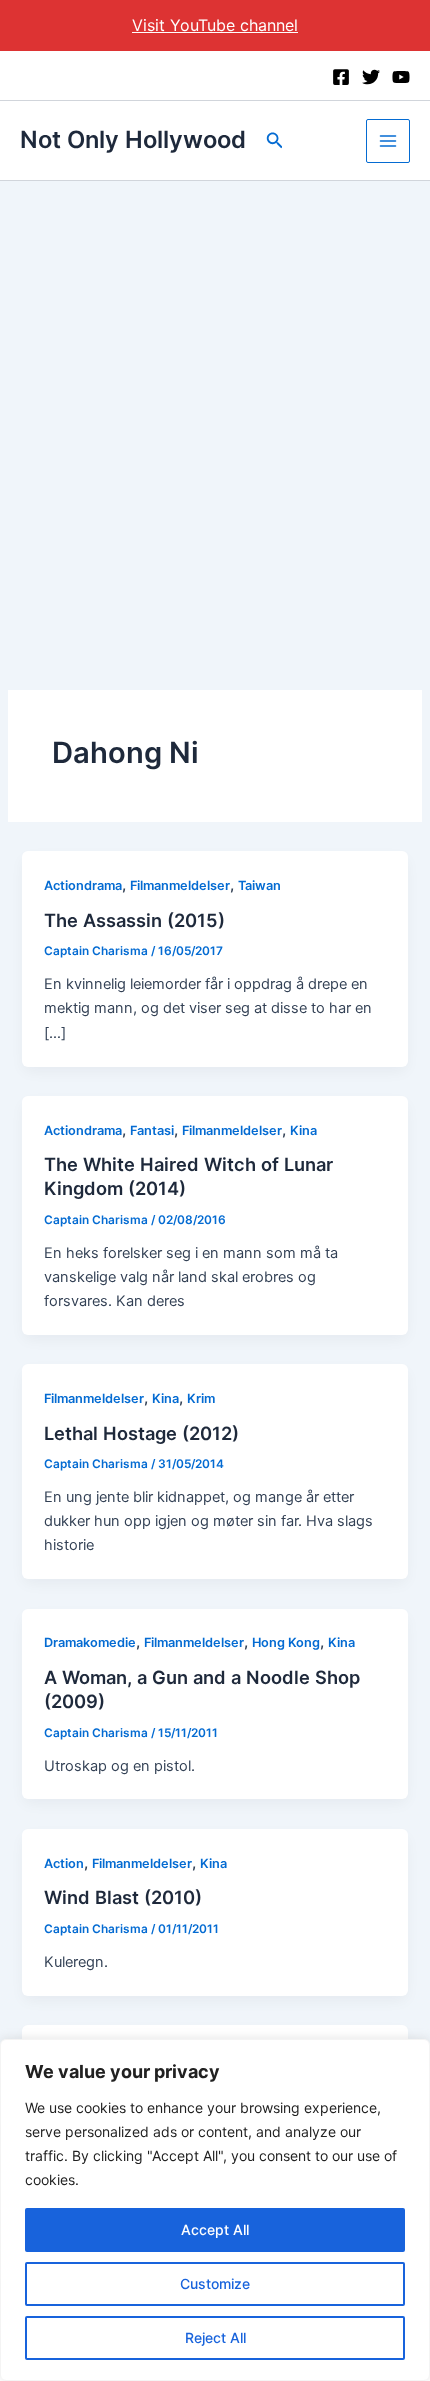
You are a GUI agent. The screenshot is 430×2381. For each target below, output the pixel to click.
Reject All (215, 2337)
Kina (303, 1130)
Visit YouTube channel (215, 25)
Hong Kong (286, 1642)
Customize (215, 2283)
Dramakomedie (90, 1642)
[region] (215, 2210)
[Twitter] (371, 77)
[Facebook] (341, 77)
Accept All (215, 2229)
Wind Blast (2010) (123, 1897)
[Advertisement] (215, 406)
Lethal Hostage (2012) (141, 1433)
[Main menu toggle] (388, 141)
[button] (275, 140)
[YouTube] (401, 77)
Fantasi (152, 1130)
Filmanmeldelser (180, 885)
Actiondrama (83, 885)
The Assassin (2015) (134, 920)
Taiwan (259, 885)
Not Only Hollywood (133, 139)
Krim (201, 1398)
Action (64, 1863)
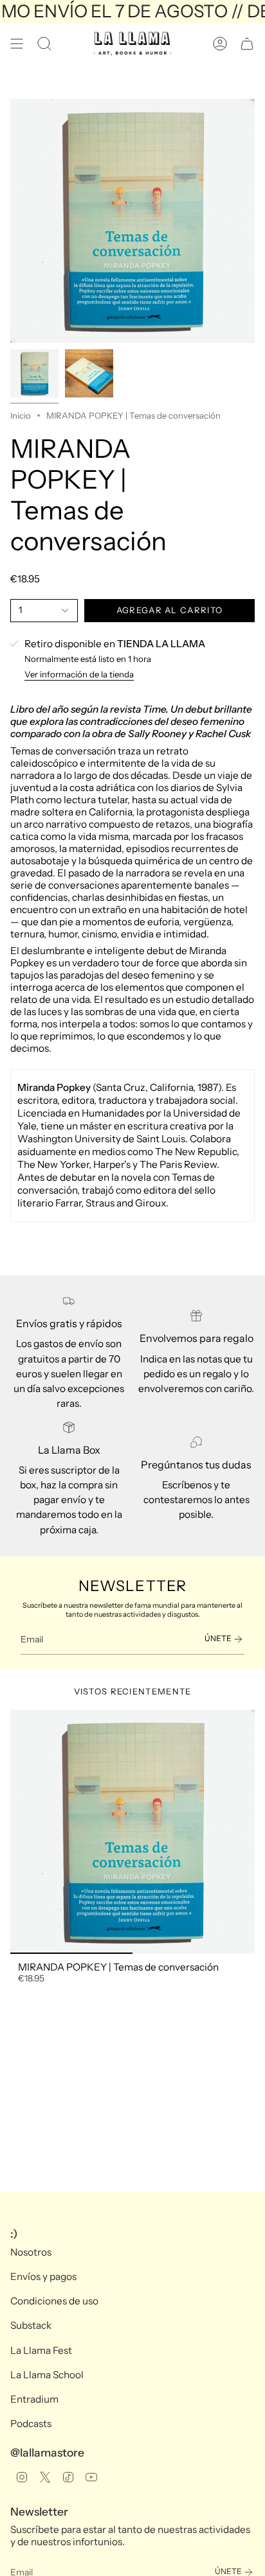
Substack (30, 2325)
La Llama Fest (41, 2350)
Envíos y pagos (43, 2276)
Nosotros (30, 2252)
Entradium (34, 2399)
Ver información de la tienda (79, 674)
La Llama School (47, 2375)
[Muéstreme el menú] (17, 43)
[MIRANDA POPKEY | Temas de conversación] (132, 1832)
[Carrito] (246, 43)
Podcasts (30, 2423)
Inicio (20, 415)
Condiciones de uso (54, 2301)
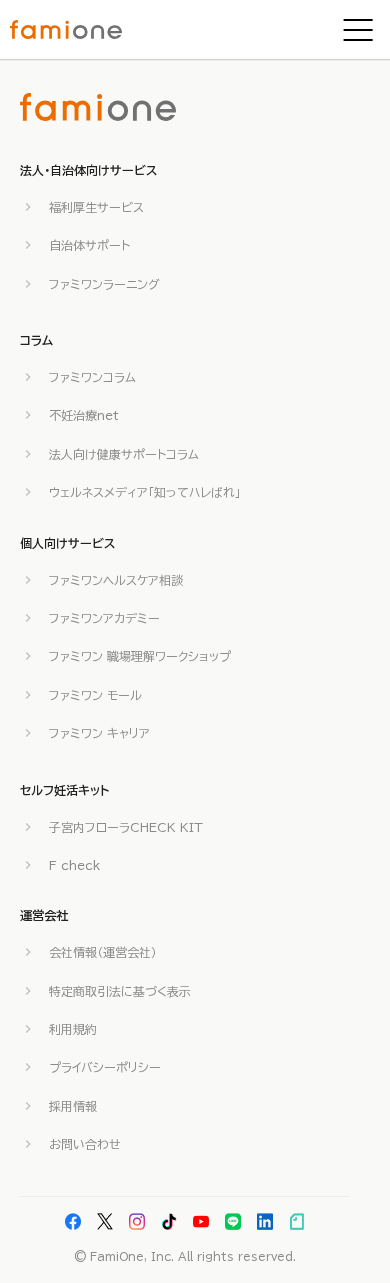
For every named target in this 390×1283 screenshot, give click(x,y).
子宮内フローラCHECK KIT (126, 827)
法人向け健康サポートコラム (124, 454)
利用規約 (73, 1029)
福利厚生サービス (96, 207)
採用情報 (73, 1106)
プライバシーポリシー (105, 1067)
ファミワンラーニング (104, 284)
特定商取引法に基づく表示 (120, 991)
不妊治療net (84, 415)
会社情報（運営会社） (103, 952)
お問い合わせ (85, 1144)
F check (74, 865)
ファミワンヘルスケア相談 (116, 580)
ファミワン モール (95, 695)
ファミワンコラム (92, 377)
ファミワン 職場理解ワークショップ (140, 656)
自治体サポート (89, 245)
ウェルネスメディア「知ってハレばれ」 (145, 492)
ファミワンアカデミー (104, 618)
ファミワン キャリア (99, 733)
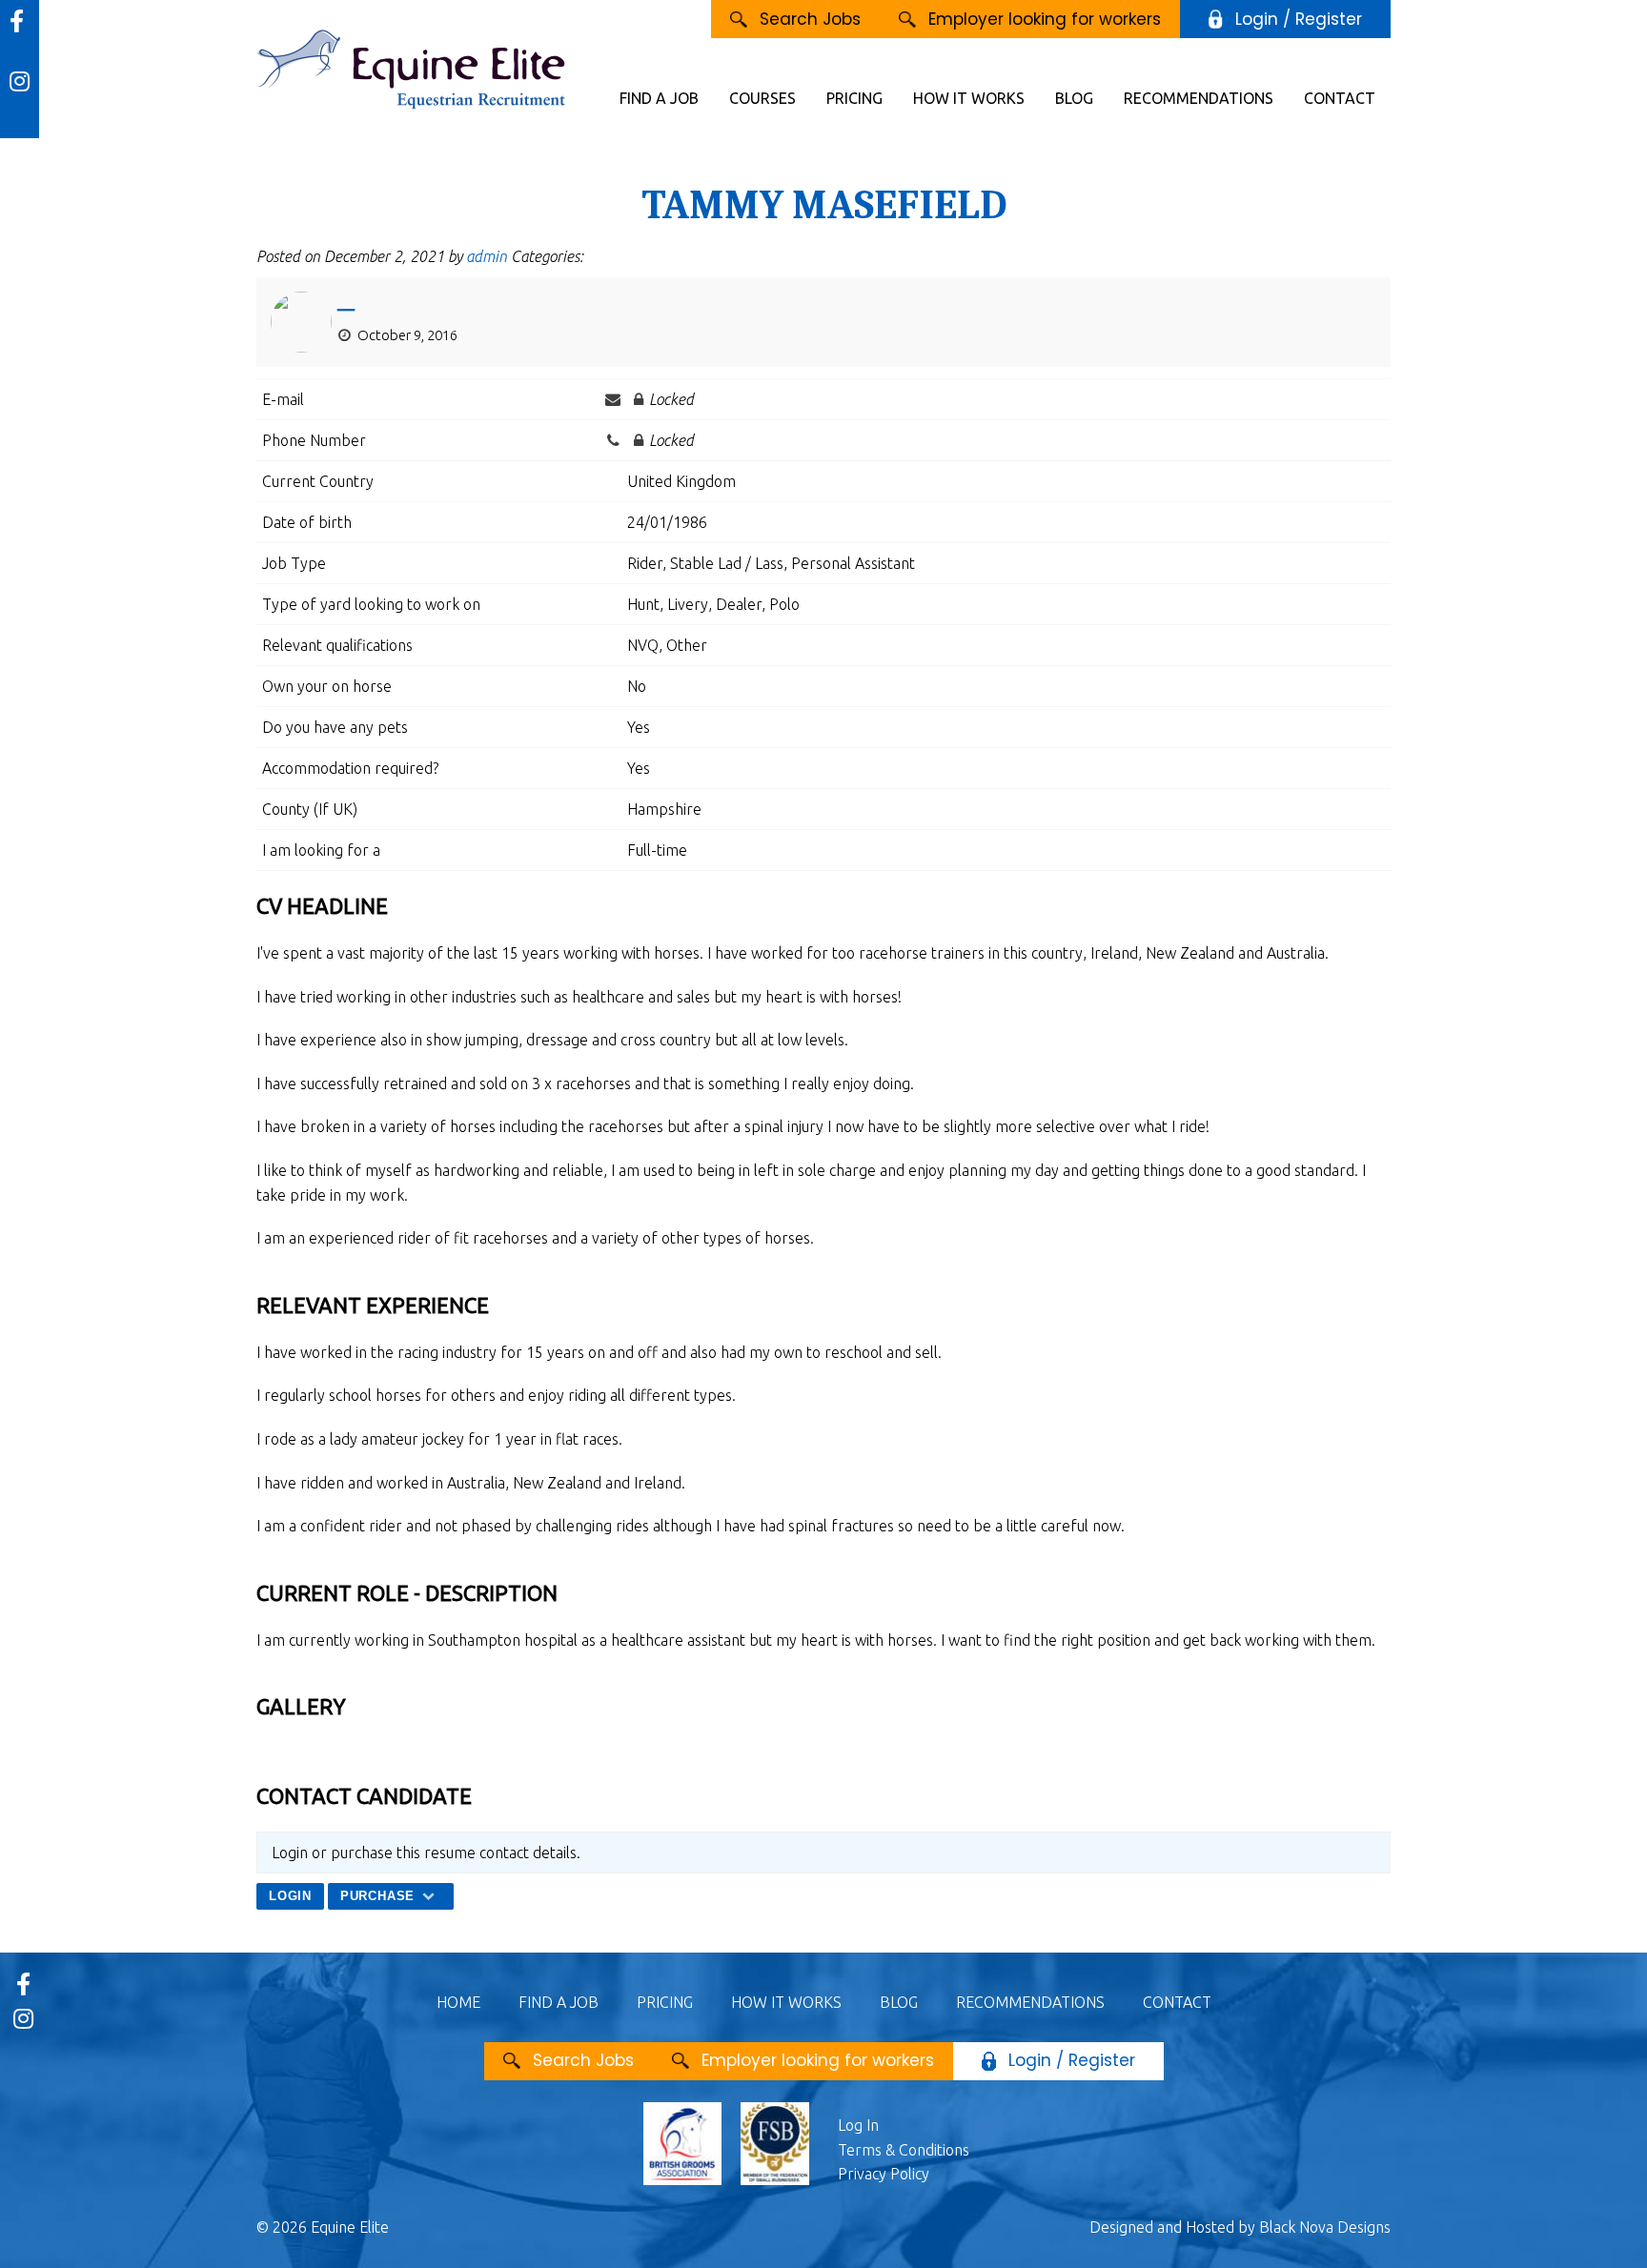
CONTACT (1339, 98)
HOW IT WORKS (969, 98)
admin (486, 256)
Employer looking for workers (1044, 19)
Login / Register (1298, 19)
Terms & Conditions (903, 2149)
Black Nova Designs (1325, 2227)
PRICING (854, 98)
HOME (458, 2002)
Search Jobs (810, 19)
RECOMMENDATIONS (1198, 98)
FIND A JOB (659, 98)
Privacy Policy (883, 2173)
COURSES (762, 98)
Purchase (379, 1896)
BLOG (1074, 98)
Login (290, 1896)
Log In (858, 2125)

TASK TO COMPLETE
Output every line of the records exactly, excluding all pictures.

EXERCISE SOLUTION
You are a GUI agent. The screenshot is 430×2381. For each target below, output the pixel to click.
Reject All (215, 2337)
Kina (303, 1130)
Visit YouTube channel (215, 25)
Hong Kong (286, 1642)
Customize (215, 2283)
Dramakomedie (90, 1642)
[region] (215, 2210)
[Twitter] (371, 77)
[Facebook] (341, 77)
Accept All (215, 2229)
Wind Blast (2010) (123, 1897)
[Advertisement] (215, 406)
Lethal Hostage (2012) (141, 1433)
[Main menu toggle] (388, 141)
[button] (275, 140)
[YouTube] (401, 77)
Fantasi (152, 1130)
Filmanmeldelser (180, 885)
Actiondrama (83, 885)
The Assassin (2015) (134, 920)
Taiwan (259, 885)
Not Only Hollywood (133, 139)
Krim (201, 1398)
Action (64, 1863)
Substack (30, 2325)
La Llama Fest (41, 2350)
Envíos y pagos (43, 2276)
Nosotros (30, 2252)
Entradium (34, 2399)
Ver información de la tienda (79, 674)
La Llama School (47, 2375)
[Muéstreme el menú] (17, 43)
[MIRANDA POPKEY | Temas de conversación] (132, 1832)
[Carrito] (246, 43)
Podcasts (30, 2423)
Inicio (20, 415)
Condiciones de uso (54, 2301)
For every named target in this 390×1283 screenshot, give click(x,y).
子宮内フローラCHECK KIT (126, 827)
法人向け健康サポートコラム (124, 454)
利用規約 (73, 1029)
福利厚生サービス (96, 207)
採用情報 (73, 1106)
プライバシーポリシー (105, 1067)
ファミワンラーニング (104, 284)
特定商取引法に基づく表示 (120, 991)
不妊治療net (84, 415)
会社情報（運営会社） (103, 952)
お問い合わせ (85, 1144)
F check (74, 865)
ファミワンヘルスケア相談 (116, 580)
ファミワン モール (95, 695)
ファミワンコラム (92, 377)
ファミワン 職場理解ワークショップ (140, 656)
自治体サポート (89, 245)
ウェルネスメディア「知ってハレばれ」 (145, 492)
ファミワンアカデミー (104, 618)
ファミワン キャリア (99, 733)
CONTACT (1339, 98)
HOW IT WORKS (969, 98)
admin (486, 256)
Employer looking for workers (1044, 19)
Login / Register (1298, 19)
Terms & Conditions (903, 2149)
Black Nova Designs (1325, 2227)
PRICING (854, 98)
HOME (458, 2002)
Search Jobs (810, 19)
RECOMMENDATIONS (1198, 98)
FIND A JOB (659, 98)
Privacy Policy (883, 2173)
COURSES (762, 98)
Purchase (379, 1896)
BLOG (1074, 98)
Login (290, 1896)
Log In (858, 2125)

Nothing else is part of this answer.